Entre ces deux doctrines, quelle est celle qu’il convient de choisir ?

À cette question, des réponses bien nombreuses et bien diverses ont été données. Nous allons nous efforcer de résumer les plus importantes.

Et d’abord, quel fut, à ce sujet, l’avis d’Aristote ? Écoutons ce qu’en dit Averroès, qui nous paraît l’avoir très exactement apprécié.

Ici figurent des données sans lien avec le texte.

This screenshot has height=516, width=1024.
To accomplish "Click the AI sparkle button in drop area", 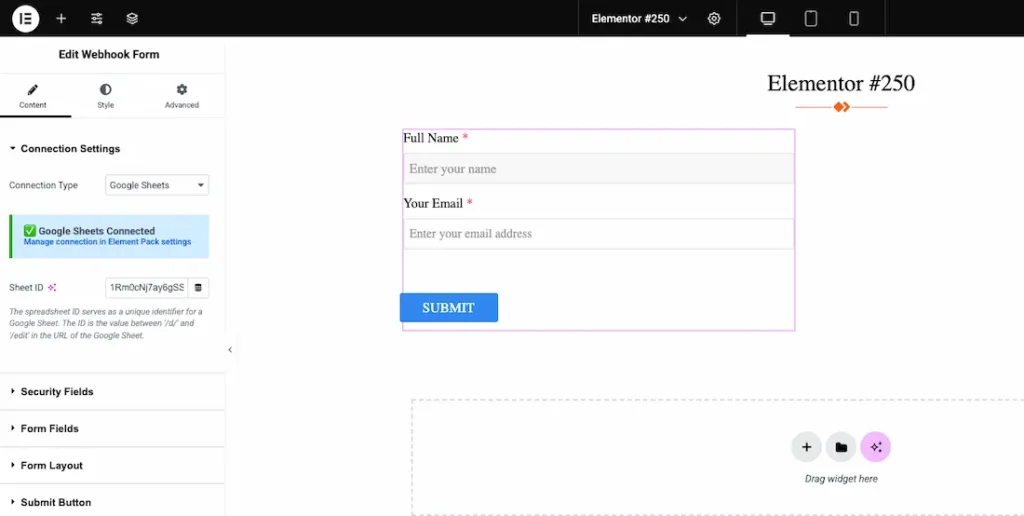I will coord(876,447).
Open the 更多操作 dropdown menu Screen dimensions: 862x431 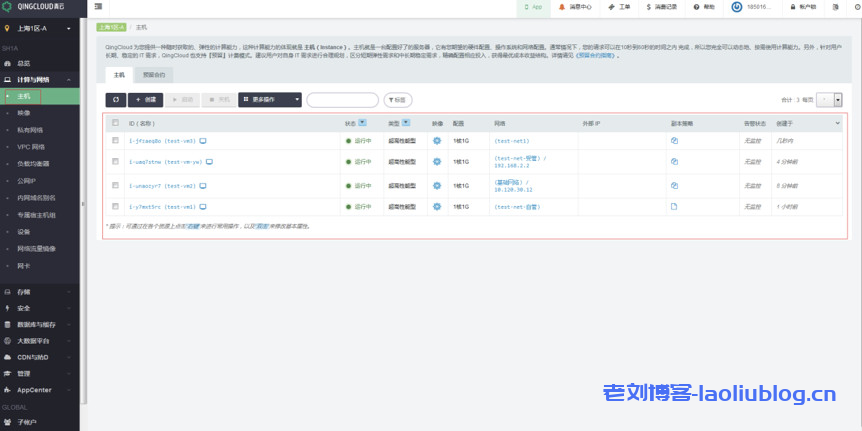click(x=269, y=100)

La question qu’examine le Commentateur, au passage qui nous intéresse esl la suivante : Le mouvement doil-il être rangé, oui ou non, dans une catégorie spéciale ? II répond en ces termes[1] :

« En tant que le mouvement ne diffère de la perfection vers laquelle il marche que par une différence du moins au plus, il est nécessaire qu’il appartienne au même genre que cette perfection. Un mouvement, en effet, n’est pas autre chose que la génération, partie après partie, de la perfection même à laquelle tend ce mouvement, jusqu’au moment où cette perfection se trouve achevée et en acte. Il est donc nécessaire que le mouvement qui porte sur la substance se trouve dans la catégorie de la substance ; que le mouvement qui tend à la quantité soit dans la catégorie de la quantité ; et de même pour le mouvement relatif à l’ubi, pour le mouvement relatif à la qualité. En tant, au contraire qu’il est tendance (via) vers une perfection, tendance qui diffère de cette perfection même, le mouvement constitue nécessairement un genre propre. La tendance vers une chose est, en effet, differente de cette chose. C’est à ce point de vue que le mouvement a été regardé comme une catégorie particulière.

» Cette façon-ci de considérer le mouvement est plus communément répandue, mais celle-là est plus exacte. En ses Catégories,

  1. Averrois Cordubensis In libros Aristotelis de physico auditu commentarii magni ; liber III, summa II, cap. I, comm. 3.